Operating-System Verification

Having pioneered the verification of real-world systems software with the seL4 microkernel, our focus now is to extend this to the verification of a full operating system, LionsOS, with end-to-end proofs of security. This involves three major areas of formal-methods research.

Verification for user-level components

seL4's isolation guarantees support the development of modular systems that can be verified independently of each other. We are developing techniques, generally using automated theorem proving based on SMT solvers.

The LionsOS design uses fine-grained modularity while keeping components as simple as possible, and achieving use-case diversity based on swapping component implementations. One the one hand, simplicity aids verification, on the other hand it implies that verification is an on-going effort: once a particular component has been verified, verifying an alternate implementation must be easy and cheap. This calls for a repeatable verification process accessible to system engineers.

Pancake: Verified systems language

A key tool to making verification of OS components easier and cheaper is our new systems language. Pancake has a simple, well-defined semantics suitable for implementing OS components. Its strength is a verified compiler, which guarantees that the generated binary preserves the semantics of the source code.

Pancake is a collaborative project by researchers at multiple institutions around the world, with most activity happening at TS.

Composing proofs

Having verified system components is a first step, but in itself not sufficient for achieving system-wide security or safety guarantees. This requires reasoning about compositions of concurrently executing components.

Specifically this requires reasoning about the behaviour of components that make seL4 system calls that lead to context switches, or are preempted as a result of events external to the component. It also requires reasoning about components interacting via shared memory.

Verifying Time Protection

We have introduced time protection as a principled approach for the prevention of microarchitectural timing channels. While there is still work in progress on generalising the approach, we are working on verifying the implementation of time protection in the seL4 kernel.

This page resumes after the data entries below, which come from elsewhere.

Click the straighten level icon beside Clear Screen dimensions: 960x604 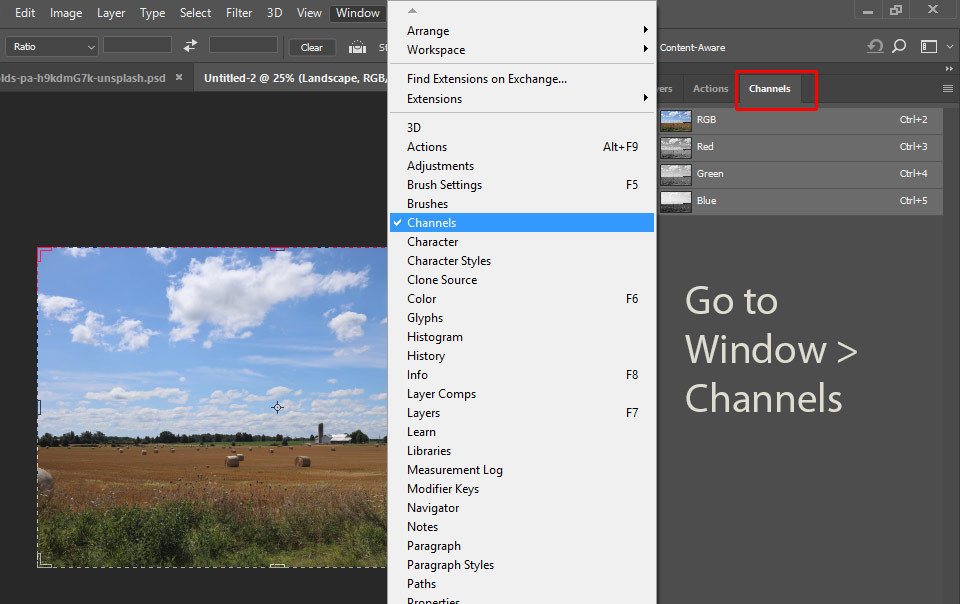click(357, 47)
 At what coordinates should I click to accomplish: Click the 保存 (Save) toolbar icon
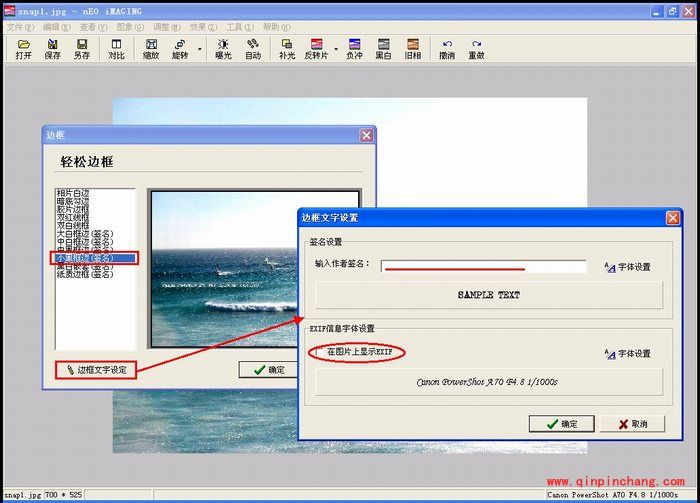pyautogui.click(x=52, y=49)
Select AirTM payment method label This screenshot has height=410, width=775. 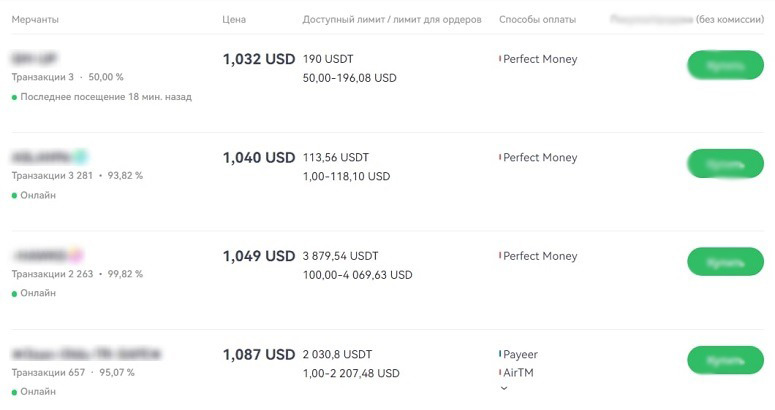pos(520,372)
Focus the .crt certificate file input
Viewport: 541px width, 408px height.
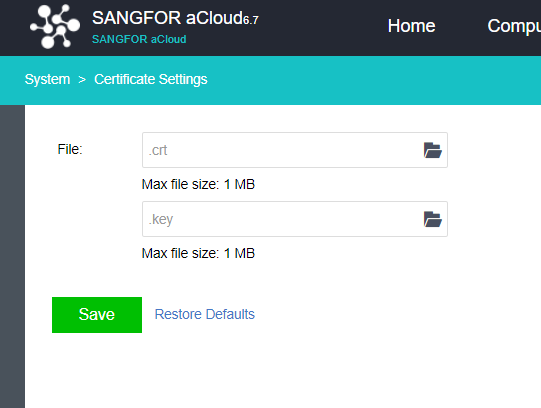coord(295,150)
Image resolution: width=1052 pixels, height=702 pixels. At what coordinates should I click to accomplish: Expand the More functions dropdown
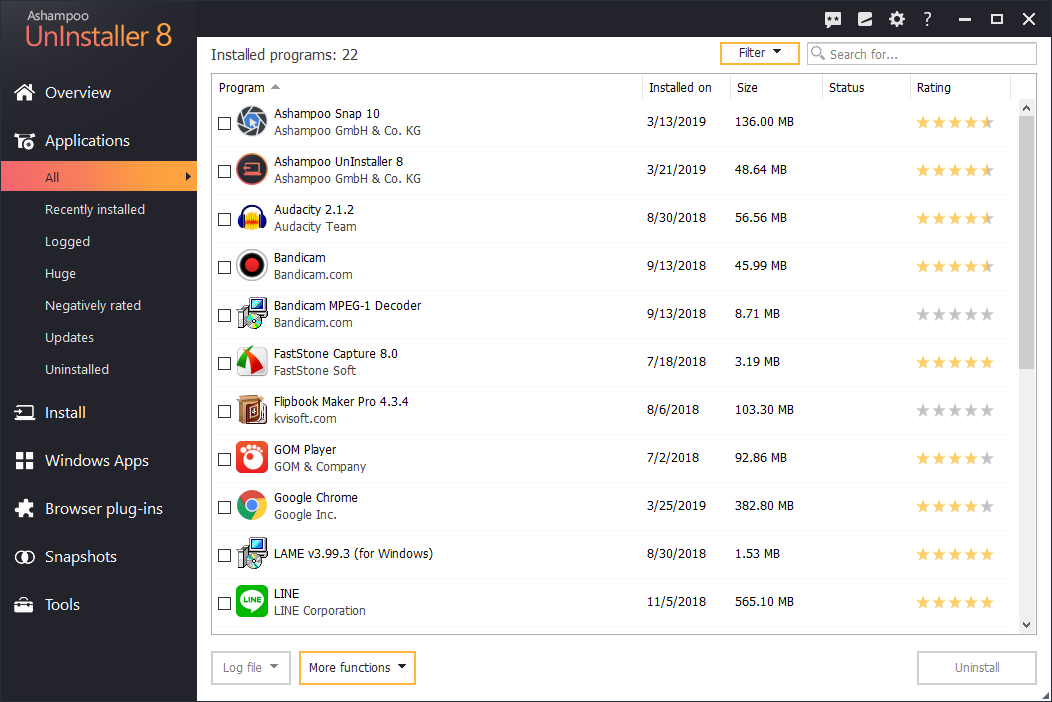click(357, 668)
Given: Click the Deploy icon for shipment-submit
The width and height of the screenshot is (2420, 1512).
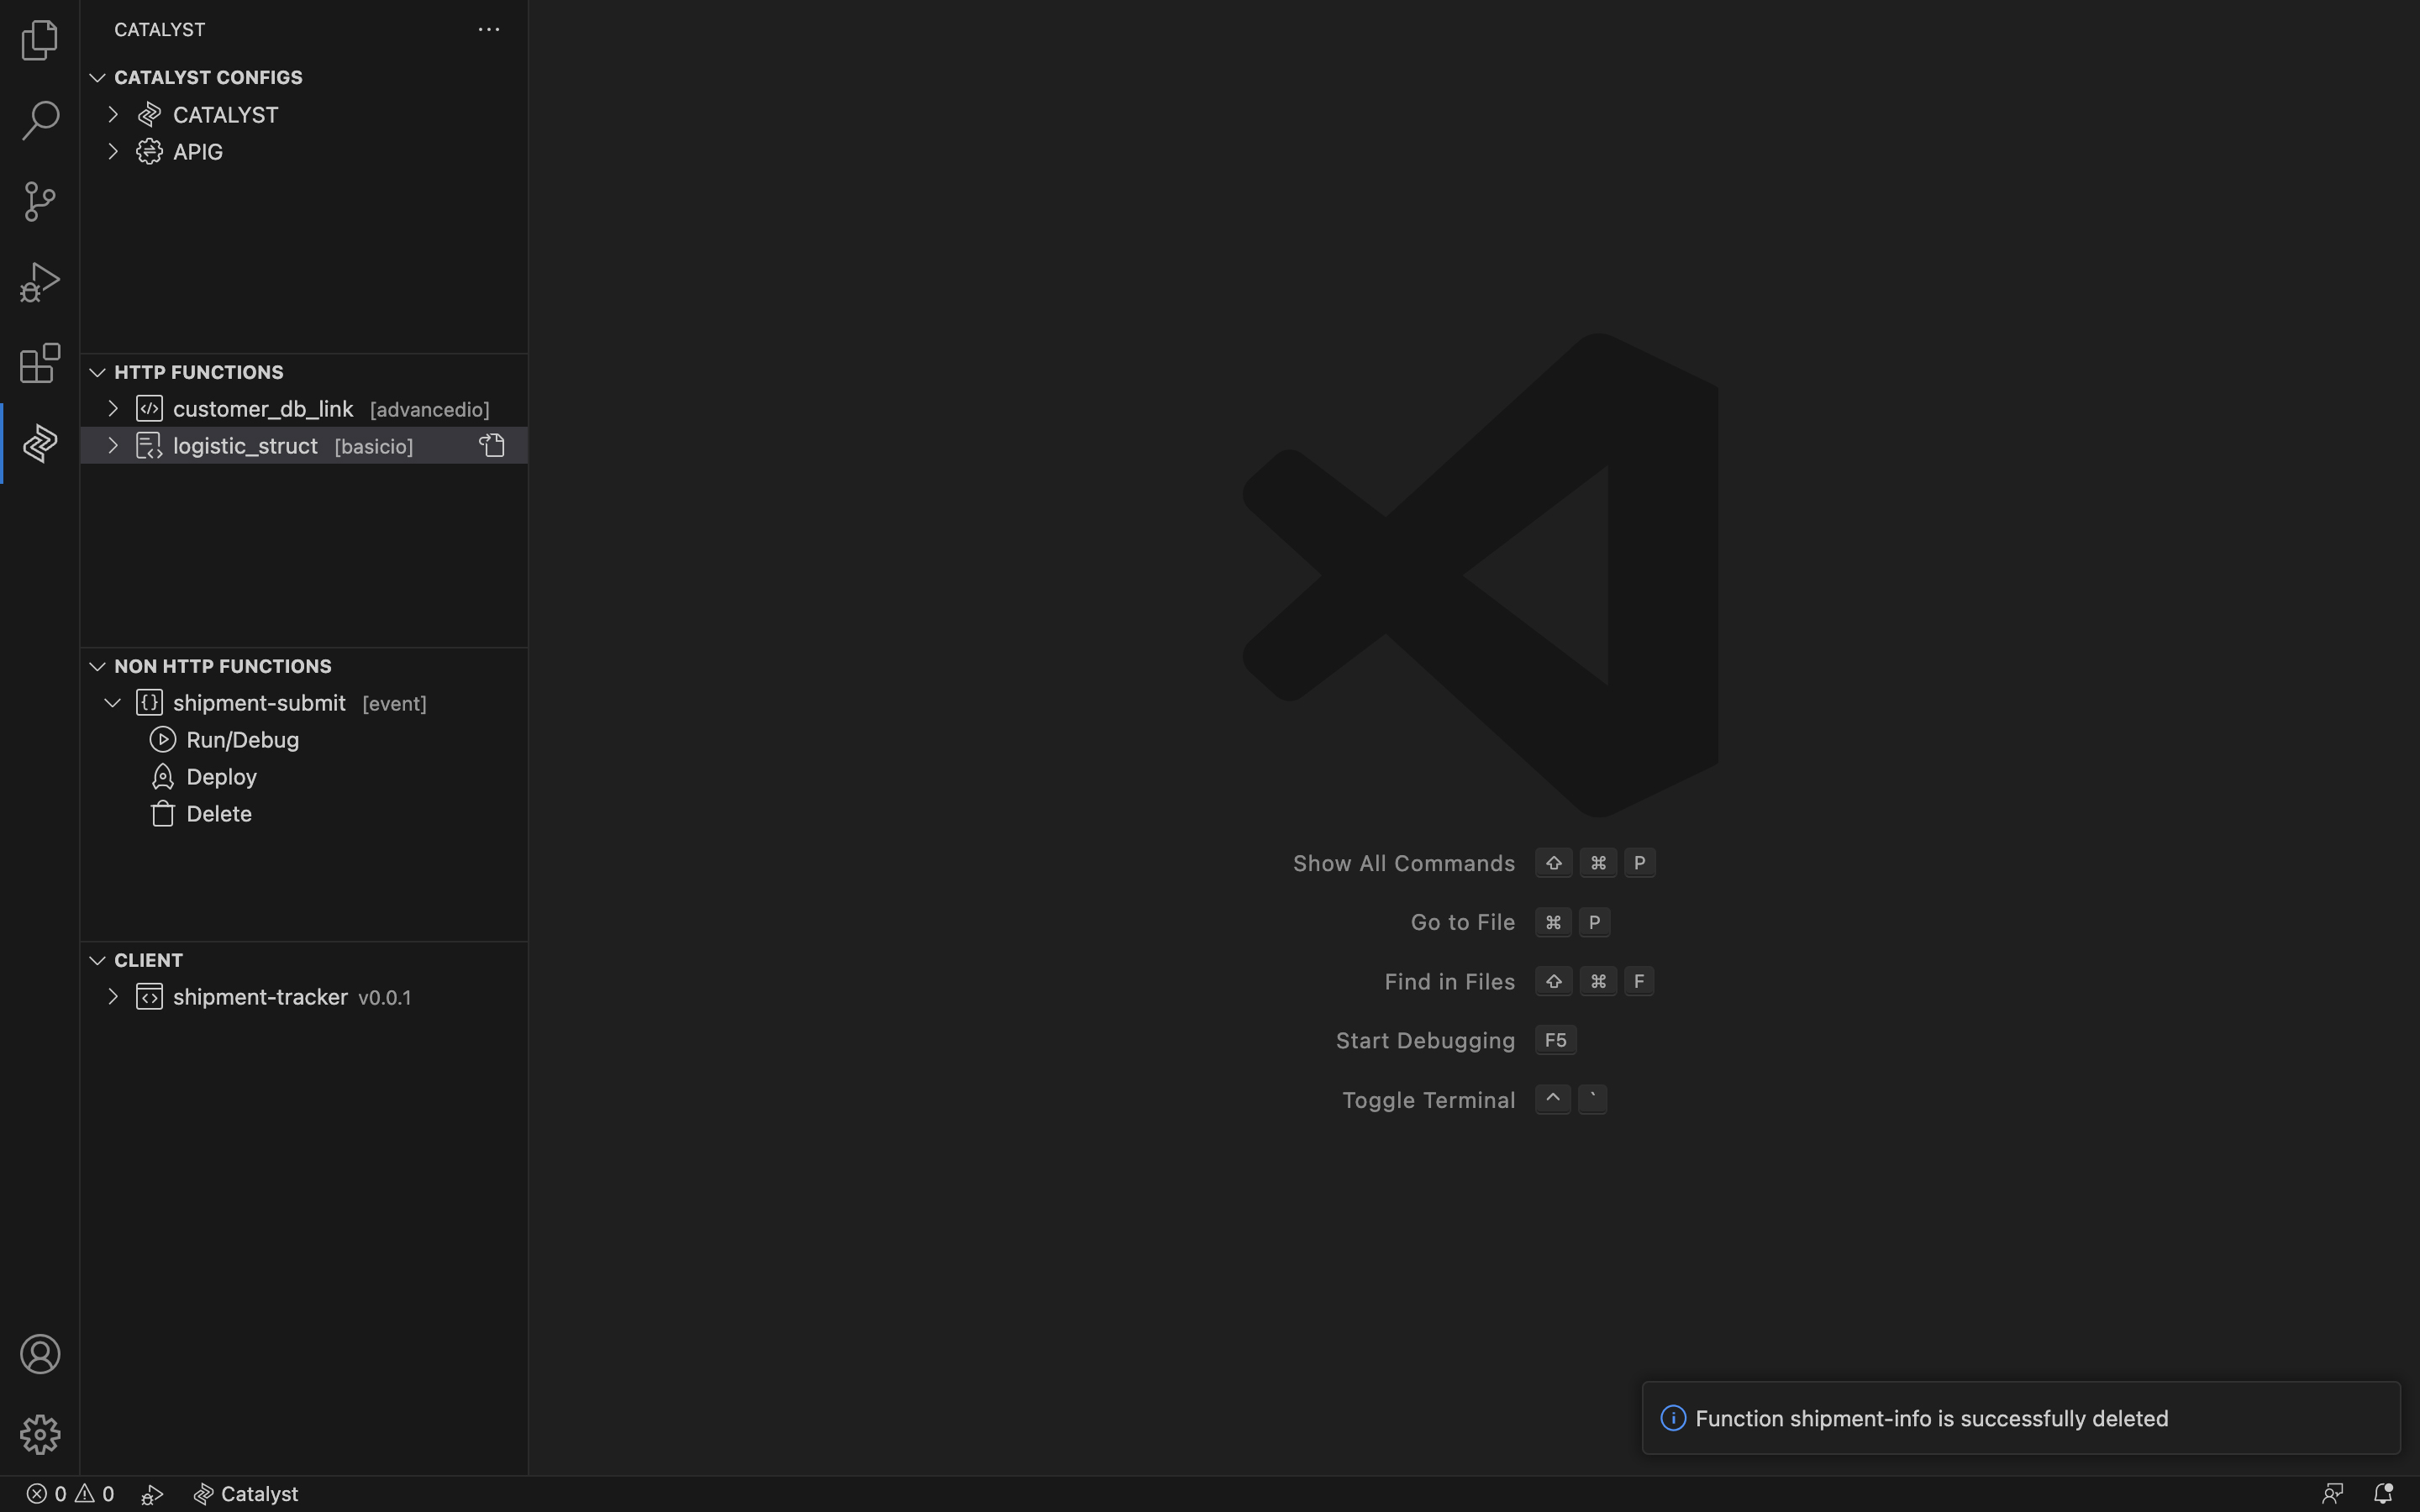Looking at the screenshot, I should click(162, 777).
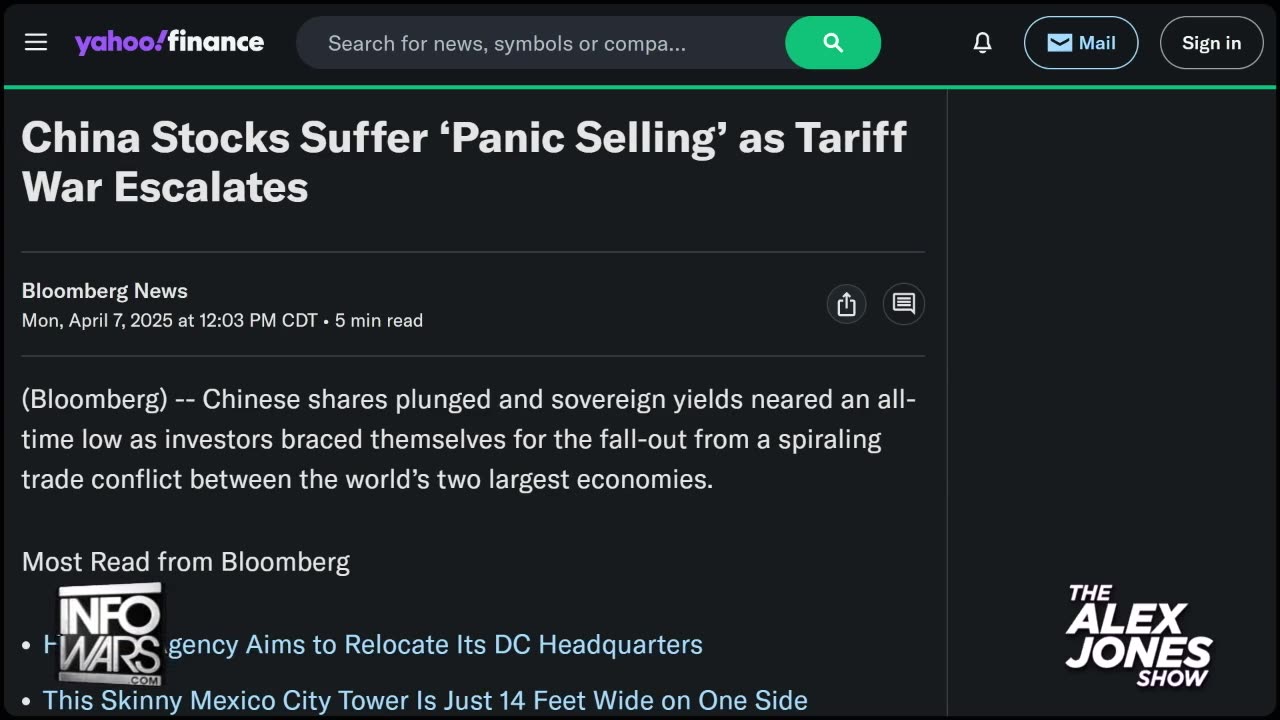Open the Skinny Mexico City Tower article link

coord(425,701)
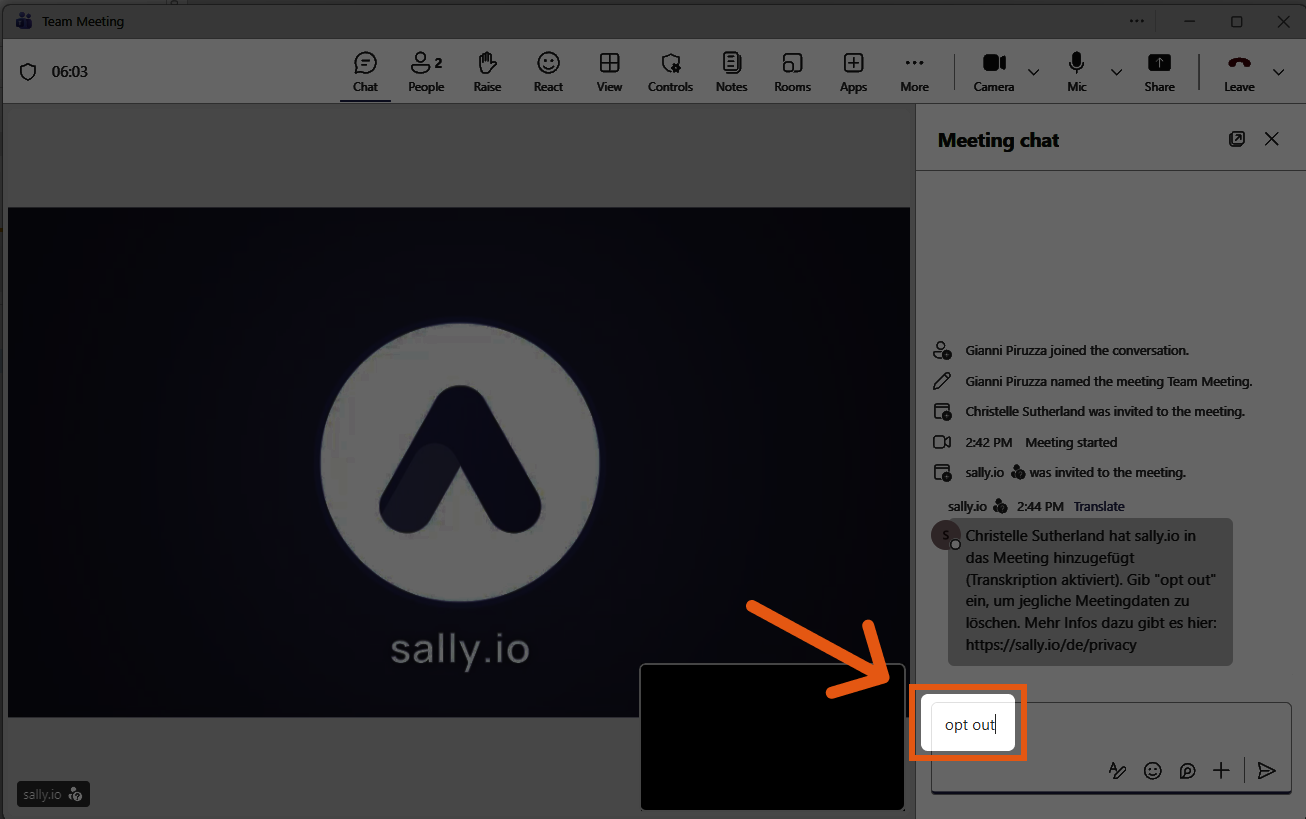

Reasoning about timeliness of MCS

A few years ago we introduced in seL4 a new scheduling model to support mixed-criticality real-time systems (MCS). This version of the kernel is presently being verified.

We are now working on developing a reasoning framework for MCS scheduling on the new kernel version. This comprises several activities:

• Reviving our worst-case execution-time (WCET) analysis, this time for the MCS version of the kernel and the open RISC-V architecture.
• Based on this, develop a timing model of the kernel and, based on this, a reasoning framework for MCS scheduling on seL4 and LionsOS.